Summerscale: The Suspicions of Mr. Whicher

November 21, 2012

The Suspicions of Mr. Whicher
Kate Summerscale
(Raincoast, 2008)
384 p.

The scene was Road Hill House, an old country manor in Wiltshire. The year was 1860. On the night of June 29 the family and its servants, twelve people in all, went to bed in a house that was locked up tight. The next morning a child, the youngest member of the family, was found dead — brutally murdered — on the grounds. The case caused a sensation throughout England, not only for its shocking nature but also because of the puzzling facts of the case and the difficulty the authorities encountered in their investigation. In response, Scotland Yard sent one of their finest, Mr. Jonathan Whicher, to solve the crime.

This book is an account of this crime and the subsequent investigation, as you would expect, but it is also more. Kate Summerscale is interested in a character who was just emerging at the time of this murder: the detective. It had not been long since London had established a permanent, dedicated police force, and the decision had been controversial. People were suspicious of these civil servants with extraordinary powers of search and seizure, arrest, and surveillance. The detective inherited all of that mistrust, along with a bad reputation for prying. Victorians valued their privacy, and anyone who poked around in people’s private affairs was regarded as something of a public menace, and distinctly lower-class. (For example, in the Road Hill murder investigation the local authorities searched the possessions and examined the clothing of the servants, but not the family members. This reticence was one of the reasons that the initial investigation was inconclusive.) A satirical article about Jonathan Whicher referred to him as ‘Mr. Watcher’ of the ‘Defective Police’.

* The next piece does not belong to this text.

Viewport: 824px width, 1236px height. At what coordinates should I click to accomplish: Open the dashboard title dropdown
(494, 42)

On the other hand, a certain mystique, worthy of admiration, attached to the detective. He was a dispassionate and close observer who could illuminate concealed crimes using forensic evidence and shrewd reasoning. This was a few decades before Sherlock Holmes first appeared, but already something of his character was attributed to the best of the London detectives. Writers felt the allure of detection, and it was at this time that the first detective stories began to appear. In fact, both Wilkie Collins, in The Moonstone, and Charles Dickens, in Edwin Drood, incorporated elements of the Road Hill murder into their tales. It was the birth of a genre that was to make a triumphant progress.

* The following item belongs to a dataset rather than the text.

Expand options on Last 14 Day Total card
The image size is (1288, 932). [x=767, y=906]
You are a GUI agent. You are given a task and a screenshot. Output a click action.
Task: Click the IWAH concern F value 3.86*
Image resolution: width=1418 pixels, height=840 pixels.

Lest I spoil the suspense for prospective readers, I am not going to reveal the conclusions of the Road Hill murder investigation. Mr. Whicher had his suspicions, and they were vindicated when, at last, someone confessed to the crime. Kate Summerscale argues, however, that the confession as it stands does not satisfactorily account for the facts of the case and was probably partly intended to conceal the involvement of another party. If you want to know more than that, you’ll have to read the book.

(It is a good book, by the way. It won the Samuel Johnson Prize for non-fiction in Britain.)

[Clews]
The word ‘clue’ derives from ‘clew’, meaning a ball of thread or yarn. It had come to mean ‘that which points the way’ because of the Greek myth in which Theseus uses a ball of yarn, given to him by Ariadne, to find his way out of the Minotaur’s labyrinth. The writers of the mid-nineteenth century still had this image in mind when they used the word. ‘There is always a pleasure in unravelling a mystery, in catching at the gossamer clue which will guide to certainty,’ observed Elizabeth Gaskell in 1848. ‘I thought I saw the end of a good clew,’ said the narrator of Andrew Forrester’s The Female Detective (1864). William Wills, Dickens’ deputy, paid tribute in 1850 to Whicher’s brilliance by observing that the detective found the way even when ‘every clue seems cut off’. ‘I thought I had my hand on the clue,’ declared the narrator of The Woman in White in an installment published in June 1860. ‘How little I knew, then, of the windings of the labyrinth which were still to mislead me!’ A plot was a knot, and a story ended in ‘denouement’, an unknotting.

7 Responses to “Summerscale: The Suspicions of Mr. Whicher”


  1. This sounds completely fascinating.

  2. cburrell Says:

    I don’t dip into the “True Crime” genre very often, but since I did this time, I can say that I chose pretty well. I forget where I heard of this book. It might have been on one of those “Five Best” lists that the Wall Street Journal publishes (or used to publish?).

  3. Janet Says:

    I wish I had time to read this. Writing the blog is making me have to re-read books that I normally wouldn’t because I want to write about them, and I don’t want to say something stupid and untrue.

    I tried to write about Lord of the World without re-reading and gave it up. When I read the book again, I found that I had made horrible errors in the first draft.

    AMDG

  4. cburrell Says:

    …I don’t want to say something stupid and untrue.

    I long ago stopped letting that feeling deter me.